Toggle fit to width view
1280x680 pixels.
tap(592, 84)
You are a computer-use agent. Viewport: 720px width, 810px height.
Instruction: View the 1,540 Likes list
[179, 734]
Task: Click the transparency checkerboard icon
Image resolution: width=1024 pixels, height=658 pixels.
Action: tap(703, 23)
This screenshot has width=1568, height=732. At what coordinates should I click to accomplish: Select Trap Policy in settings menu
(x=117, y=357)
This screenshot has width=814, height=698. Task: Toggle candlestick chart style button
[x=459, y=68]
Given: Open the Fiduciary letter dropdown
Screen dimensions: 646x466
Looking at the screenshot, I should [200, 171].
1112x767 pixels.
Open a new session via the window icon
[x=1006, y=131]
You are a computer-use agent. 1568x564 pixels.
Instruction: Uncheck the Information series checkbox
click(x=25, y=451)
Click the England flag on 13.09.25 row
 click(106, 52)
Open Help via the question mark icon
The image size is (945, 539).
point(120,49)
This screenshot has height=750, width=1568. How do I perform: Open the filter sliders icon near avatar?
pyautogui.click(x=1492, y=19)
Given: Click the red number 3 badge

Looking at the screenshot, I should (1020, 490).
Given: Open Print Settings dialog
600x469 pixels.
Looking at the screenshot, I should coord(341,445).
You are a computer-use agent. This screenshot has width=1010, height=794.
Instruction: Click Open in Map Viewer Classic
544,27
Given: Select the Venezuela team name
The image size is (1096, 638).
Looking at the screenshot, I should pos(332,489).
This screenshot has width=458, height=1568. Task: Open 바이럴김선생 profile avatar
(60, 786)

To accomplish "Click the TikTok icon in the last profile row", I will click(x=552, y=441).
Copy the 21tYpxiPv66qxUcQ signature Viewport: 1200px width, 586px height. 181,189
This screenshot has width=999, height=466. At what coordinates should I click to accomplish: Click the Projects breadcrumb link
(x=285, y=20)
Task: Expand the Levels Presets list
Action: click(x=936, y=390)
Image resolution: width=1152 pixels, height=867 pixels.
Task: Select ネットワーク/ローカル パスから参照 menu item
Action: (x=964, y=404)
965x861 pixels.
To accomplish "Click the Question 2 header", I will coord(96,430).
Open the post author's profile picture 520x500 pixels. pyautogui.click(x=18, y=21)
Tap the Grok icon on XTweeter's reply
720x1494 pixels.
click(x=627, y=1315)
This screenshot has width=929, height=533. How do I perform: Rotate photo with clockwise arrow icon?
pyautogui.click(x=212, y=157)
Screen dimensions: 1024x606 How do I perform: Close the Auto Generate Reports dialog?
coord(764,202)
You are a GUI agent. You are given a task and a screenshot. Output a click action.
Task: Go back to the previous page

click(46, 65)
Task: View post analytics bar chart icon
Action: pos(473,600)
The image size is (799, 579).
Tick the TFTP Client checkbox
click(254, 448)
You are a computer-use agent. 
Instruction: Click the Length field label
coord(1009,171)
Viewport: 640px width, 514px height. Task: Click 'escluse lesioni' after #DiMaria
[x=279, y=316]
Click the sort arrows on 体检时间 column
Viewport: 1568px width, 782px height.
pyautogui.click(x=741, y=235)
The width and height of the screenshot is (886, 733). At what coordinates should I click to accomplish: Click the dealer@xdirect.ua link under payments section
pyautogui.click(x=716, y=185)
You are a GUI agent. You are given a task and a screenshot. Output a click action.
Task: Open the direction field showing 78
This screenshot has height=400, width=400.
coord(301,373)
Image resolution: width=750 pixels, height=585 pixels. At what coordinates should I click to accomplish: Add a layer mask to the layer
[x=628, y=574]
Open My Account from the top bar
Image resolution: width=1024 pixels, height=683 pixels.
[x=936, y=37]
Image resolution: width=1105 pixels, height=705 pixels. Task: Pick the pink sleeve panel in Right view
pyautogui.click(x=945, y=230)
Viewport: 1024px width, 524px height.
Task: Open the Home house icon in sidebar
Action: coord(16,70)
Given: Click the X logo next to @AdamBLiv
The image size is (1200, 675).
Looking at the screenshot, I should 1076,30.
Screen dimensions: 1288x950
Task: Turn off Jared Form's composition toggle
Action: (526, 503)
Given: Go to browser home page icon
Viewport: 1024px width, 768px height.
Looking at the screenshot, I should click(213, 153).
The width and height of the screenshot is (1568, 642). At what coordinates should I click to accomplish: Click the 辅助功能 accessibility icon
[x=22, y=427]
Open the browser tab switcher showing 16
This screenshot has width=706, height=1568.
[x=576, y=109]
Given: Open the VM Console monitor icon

WORK INSTRUCTIONS ->
Copy out the data in full, exactly.

RESPONSE AREA ->
Toggle fit to width view
1280x680 pixels.
tap(592, 84)
You are a computer-use agent. Viewport: 720px width, 810px height.
Instruction: View the 1,540 Likes list
[179, 734]
Task: Click the transparency checkerboard icon
Image resolution: width=1024 pixels, height=658 pixels.
Action: tap(703, 23)
This screenshot has width=1568, height=732. At what coordinates should I click to accomplish: Select Trap Policy in settings menu
(x=117, y=357)
This screenshot has width=814, height=698. Task: Toggle candlestick chart style button
[x=459, y=68]
Given: Open the Fiduciary letter dropdown
Screen dimensions: 646x466
Looking at the screenshot, I should [200, 171].
1112x767 pixels.
Open a new session via the window icon
[x=1006, y=131]
You are a computer-use agent. 1568x564 pixels.
Instruction: Uncheck the Information series checkbox
click(x=25, y=451)
Click the England flag on 13.09.25 row
 click(106, 52)
Open Help via the question mark icon
The image size is (945, 539).
point(120,49)
This screenshot has height=750, width=1568. How do I perform: Open the filter sliders icon near avatar?
pyautogui.click(x=1492, y=19)
Given: Click the red number 3 badge

Looking at the screenshot, I should (1020, 490).
Given: Open Print Settings dialog
600x469 pixels.
Looking at the screenshot, I should coord(341,445).
You are a computer-use agent. This screenshot has width=1010, height=794.
Instruction: Click Open in Map Viewer Classic
544,27
Given: Select the Venezuela team name
The image size is (1096, 638).
Looking at the screenshot, I should pos(332,489).
This screenshot has width=458, height=1568. Task: Open 바이럴김선생 profile avatar
(60, 786)

To accomplish "Click the TikTok icon in the last profile row", I will click(x=552, y=441).
Copy the 21tYpxiPv66qxUcQ signature Viewport: 1200px width, 586px height. 181,189
This screenshot has width=999, height=466. At what coordinates should I click to accomplish: Click the Projects breadcrumb link
(x=285, y=20)
Task: Expand the Levels Presets list
Action: click(x=936, y=390)
Image resolution: width=1152 pixels, height=867 pixels.
Task: Select ネットワーク/ローカル パスから参照 menu item
Action: (x=964, y=404)
965x861 pixels.
To accomplish "Click the Question 2 header", I will coord(96,430).
Open the post author's profile picture 520x500 pixels. pyautogui.click(x=18, y=21)
Tap the Grok icon on XTweeter's reply
720x1494 pixels.
click(x=627, y=1315)
This screenshot has width=929, height=533. How do I perform: Rotate photo with clockwise arrow icon?
pyautogui.click(x=212, y=157)
Screen dimensions: 1024x606 How do I perform: Close the Auto Generate Reports dialog?
coord(764,202)
You are a GUI agent. You are given a task and a screenshot. Output a click action.
Task: Go back to the previous page

click(46, 65)
Task: View post analytics bar chart icon
Action: pos(473,600)
The image size is (799, 579).
Tick the TFTP Client checkbox
click(254, 448)
You are a computer-use agent. 
Instruction: Click the Length field label
coord(1009,171)
Viewport: 640px width, 514px height. Task: Click 'escluse lesioni' after #DiMaria
[x=279, y=316]
Click the sort arrows on 体检时间 column
Viewport: 1568px width, 782px height.
pyautogui.click(x=741, y=235)
The width and height of the screenshot is (886, 733). At what coordinates should I click to accomplish: Click the dealer@xdirect.ua link under payments section
pyautogui.click(x=716, y=185)
You are a GUI agent. You are given a task and a screenshot. Output a click action.
Task: Open the direction field showing 78
This screenshot has height=400, width=400.
coord(301,373)
Image resolution: width=750 pixels, height=585 pixels. At what coordinates should I click to accomplish: Add a layer mask to the layer
[x=628, y=574]
Open My Account from the top bar
Image resolution: width=1024 pixels, height=683 pixels.
[x=936, y=37]
Image resolution: width=1105 pixels, height=705 pixels. Task: Pick the pink sleeve panel in Right view
pyautogui.click(x=945, y=230)
Viewport: 1024px width, 524px height.
Task: Open the Home house icon in sidebar
Action: coord(16,70)
Given: Click the X logo next to @AdamBLiv
The image size is (1200, 675).
Looking at the screenshot, I should 1076,30.
Screen dimensions: 1288x950
Task: Turn off Jared Form's composition toggle
Action: (526, 503)
Given: Go to browser home page icon
Viewport: 1024px width, 768px height.
Looking at the screenshot, I should click(213, 153).
The width and height of the screenshot is (1568, 642). At what coordinates should I click to accomplish: Click the 辅助功能 accessibility icon
[x=22, y=427]
Open the browser tab switcher showing 16
This screenshot has width=706, height=1568.
[x=576, y=109]
Given: Open the VM Console monitor icon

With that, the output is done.